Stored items
■ ■ ■ ■ ■ ■ ■
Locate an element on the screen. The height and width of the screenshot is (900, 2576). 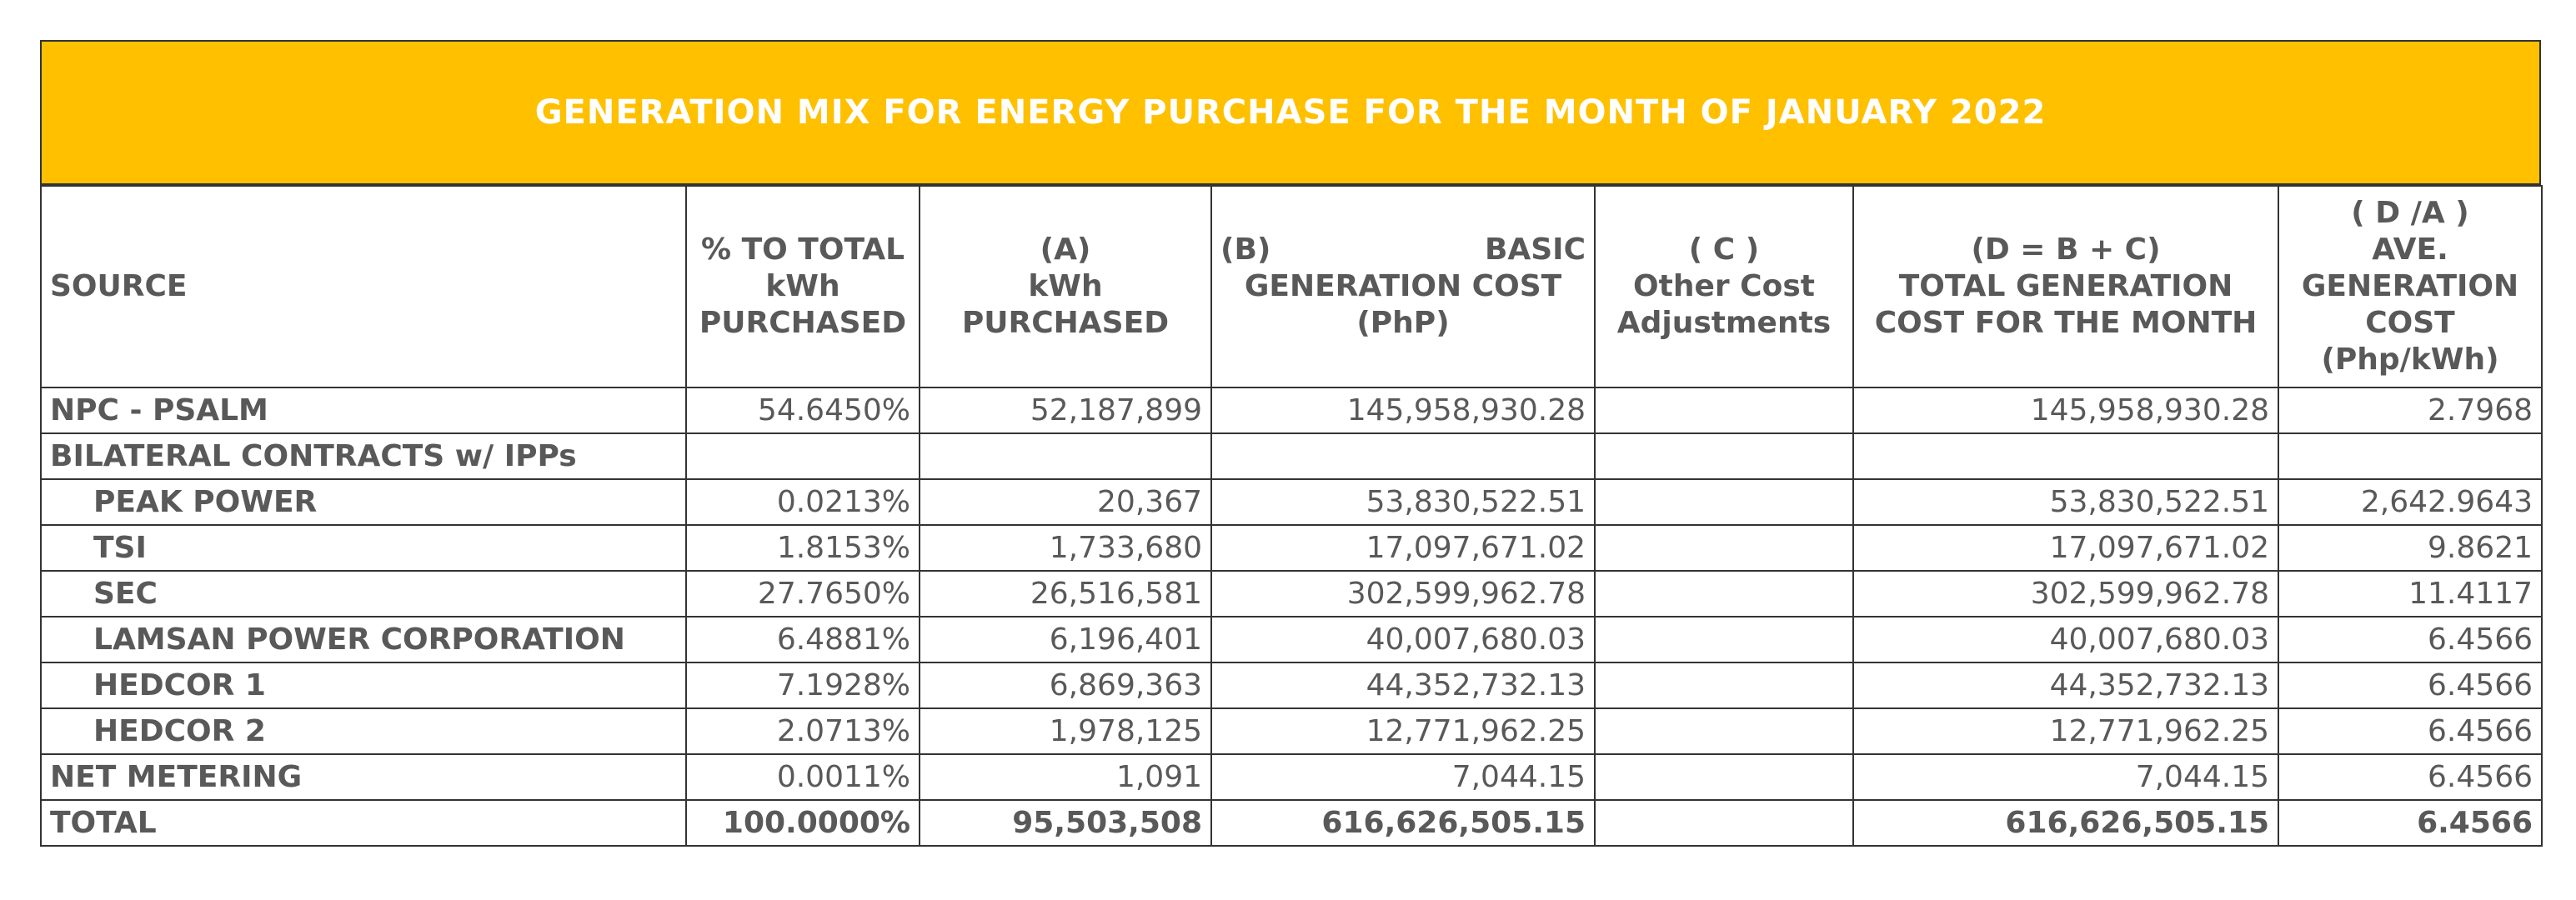
cell-basic-cost: 53,830,522.51 is located at coordinates (1403, 502).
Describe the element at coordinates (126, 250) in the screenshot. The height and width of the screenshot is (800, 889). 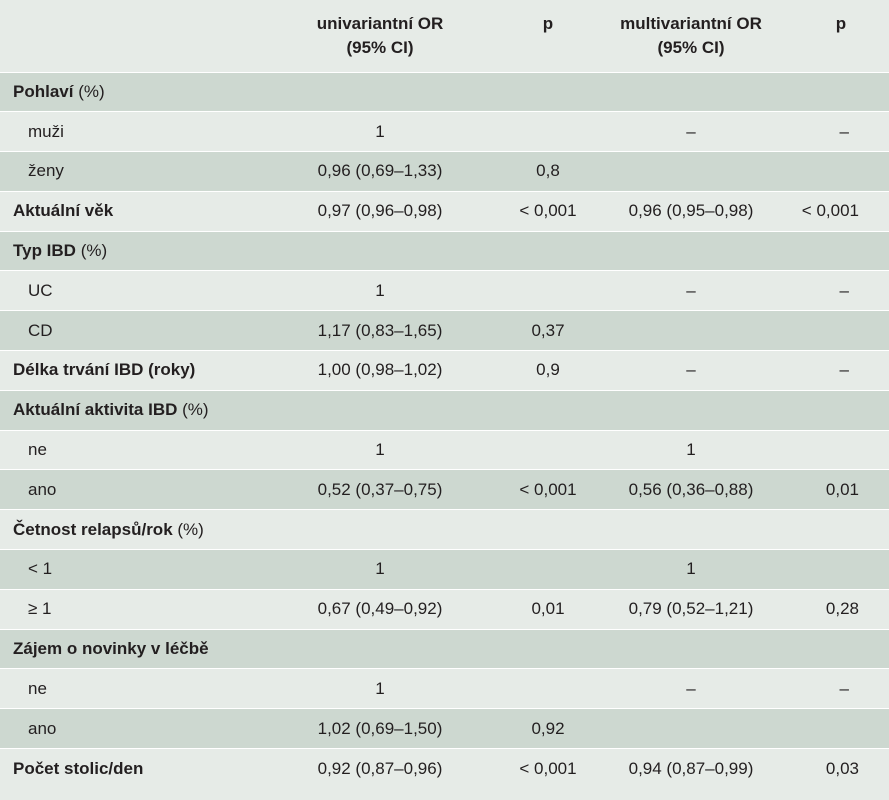
I see `row-label: Typ IBD (%)` at that location.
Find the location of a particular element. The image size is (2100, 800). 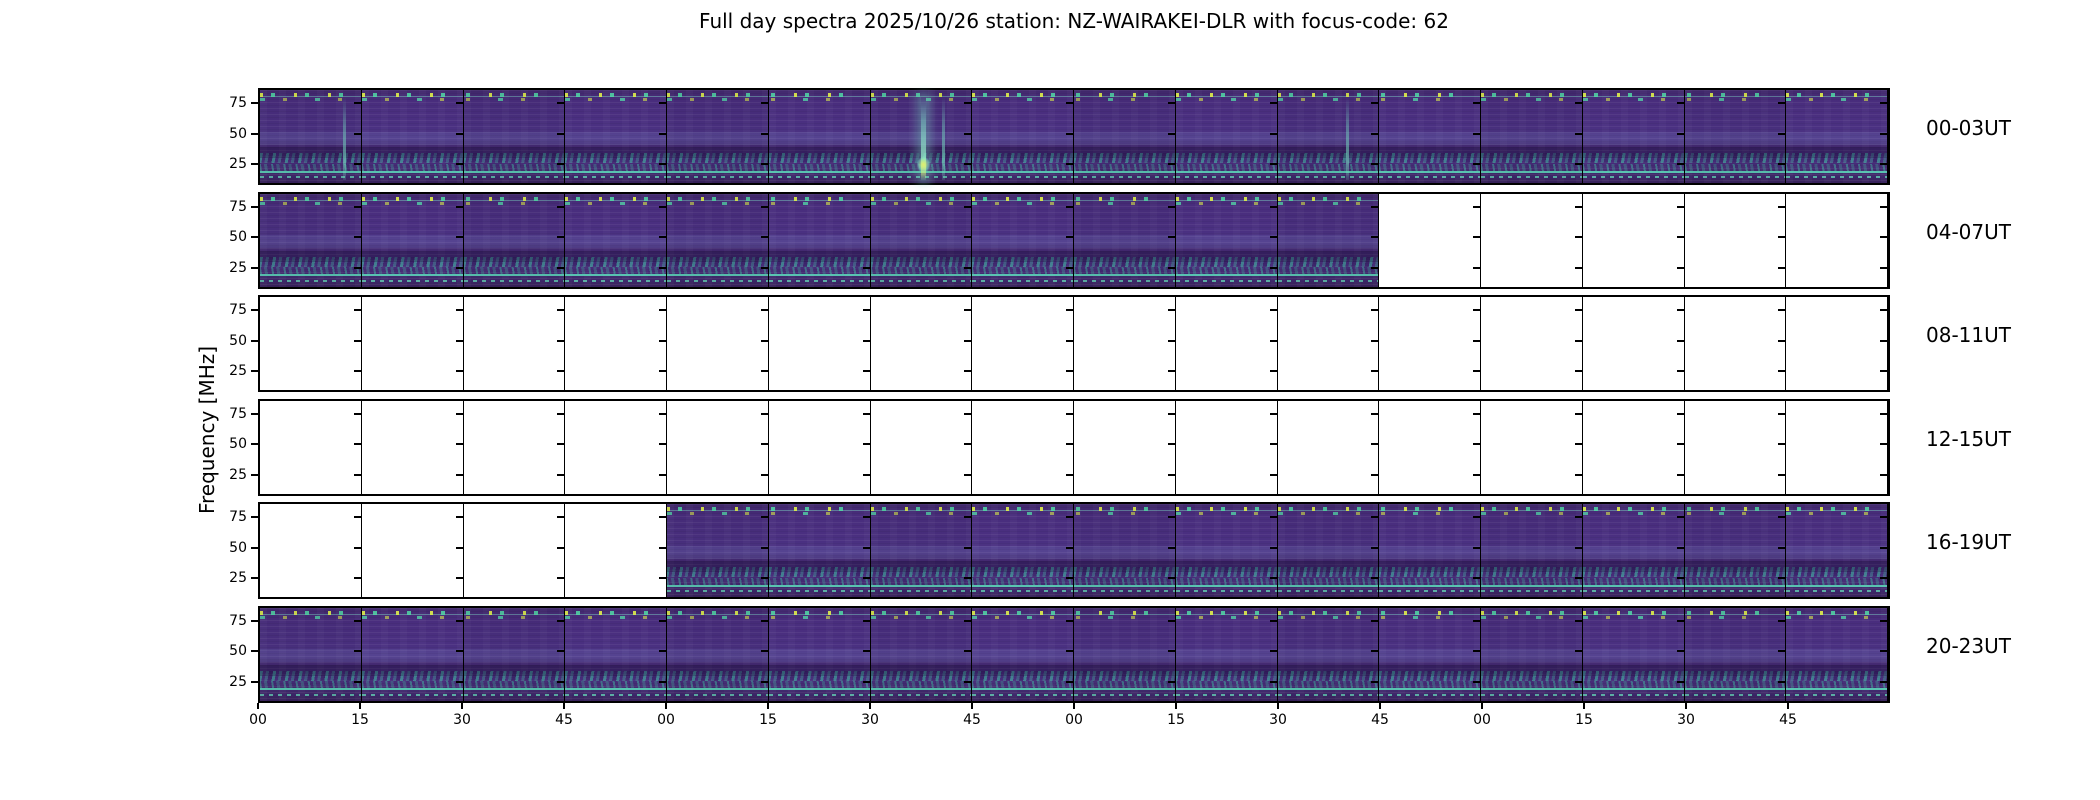

spectra-row-04-07UT: 75 50 25 04-07UT is located at coordinates (1120, 240).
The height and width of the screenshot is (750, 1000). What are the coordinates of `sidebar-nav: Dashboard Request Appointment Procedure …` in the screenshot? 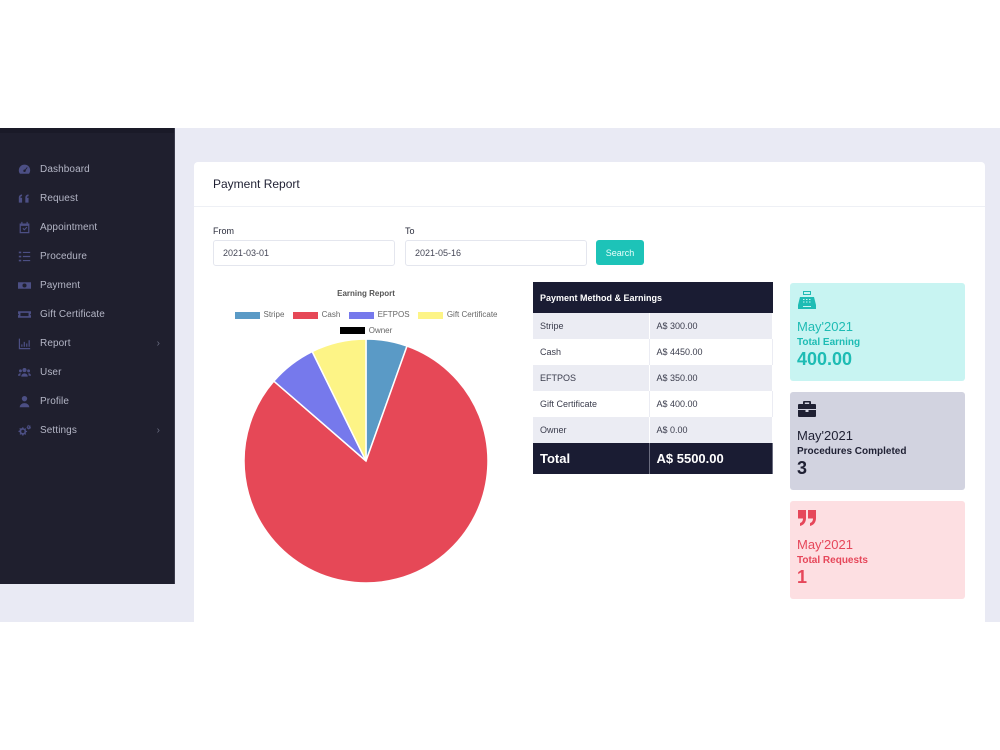 It's located at (87, 289).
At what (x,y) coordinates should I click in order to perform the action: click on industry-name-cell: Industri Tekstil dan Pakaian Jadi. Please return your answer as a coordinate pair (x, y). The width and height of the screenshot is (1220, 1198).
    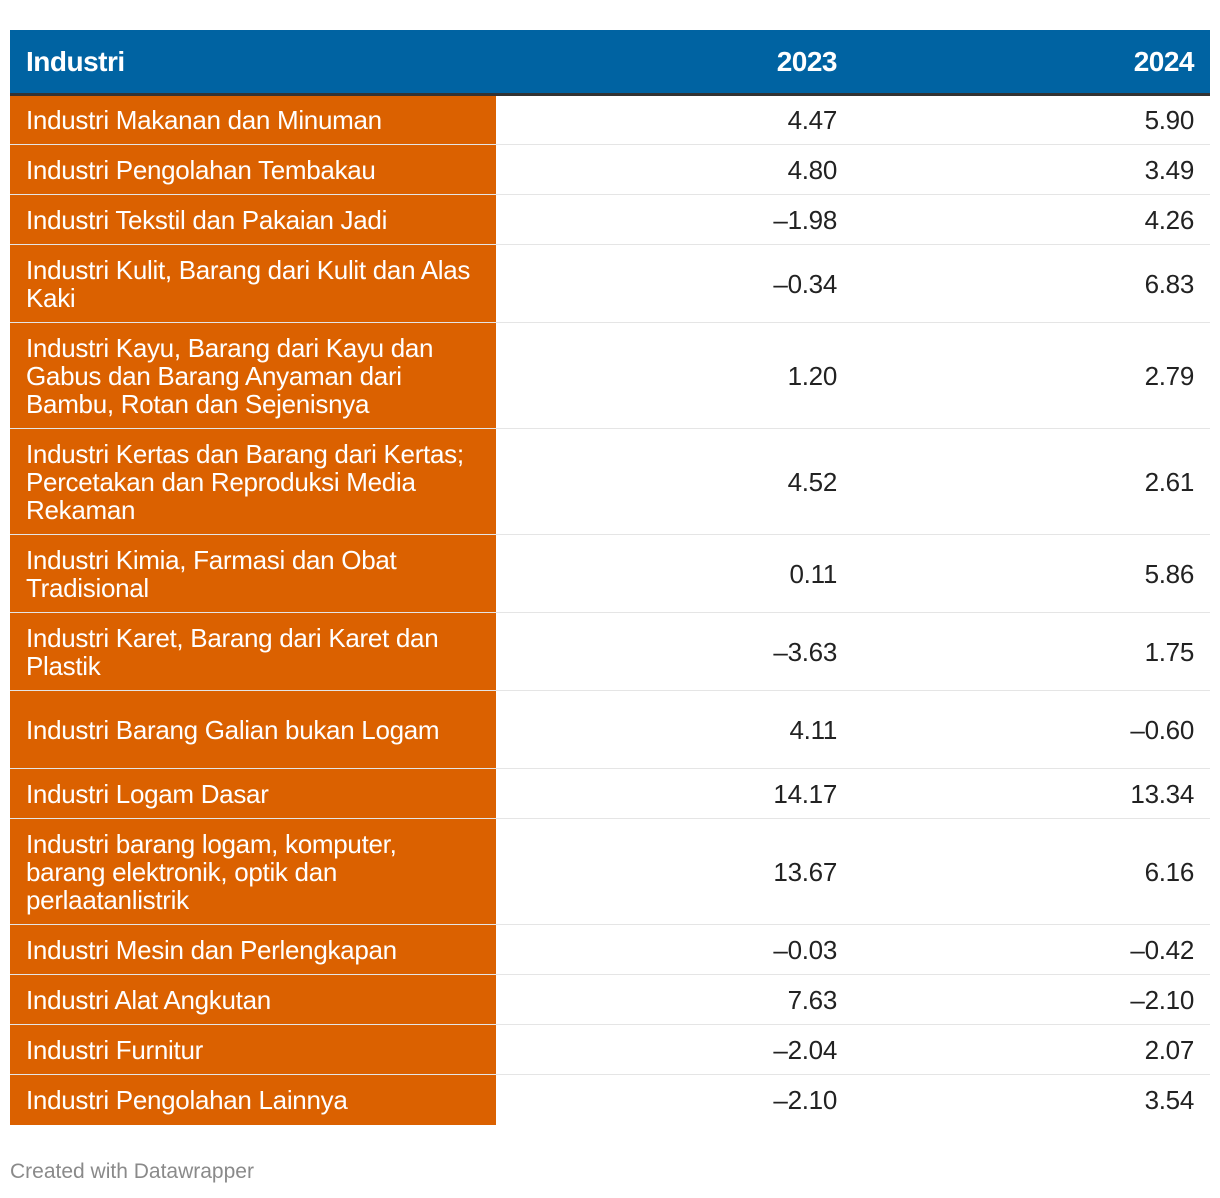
■ ■ ■ ■ ■ ■ ■
* What needs to be done
Turn the lines from the one containing "Describe the element" through the one containing "spectra-row-04-07UT: 75 50", inclusive, into a numbered list, skipping blank lines. Leave the pictures out.

* Answer for this exercise
1. Describe the element at coordinates (126, 250) in the screenshot. The height and width of the screenshot is (800, 889). 
2. I see `row-label: Typ IBD (%)` at that location.
3. Find the location of a particular element. The image size is (2100, 800). 
4. spectra-row-04-07UT: 75 50 25 04-07UT is located at coordinates (1120, 240).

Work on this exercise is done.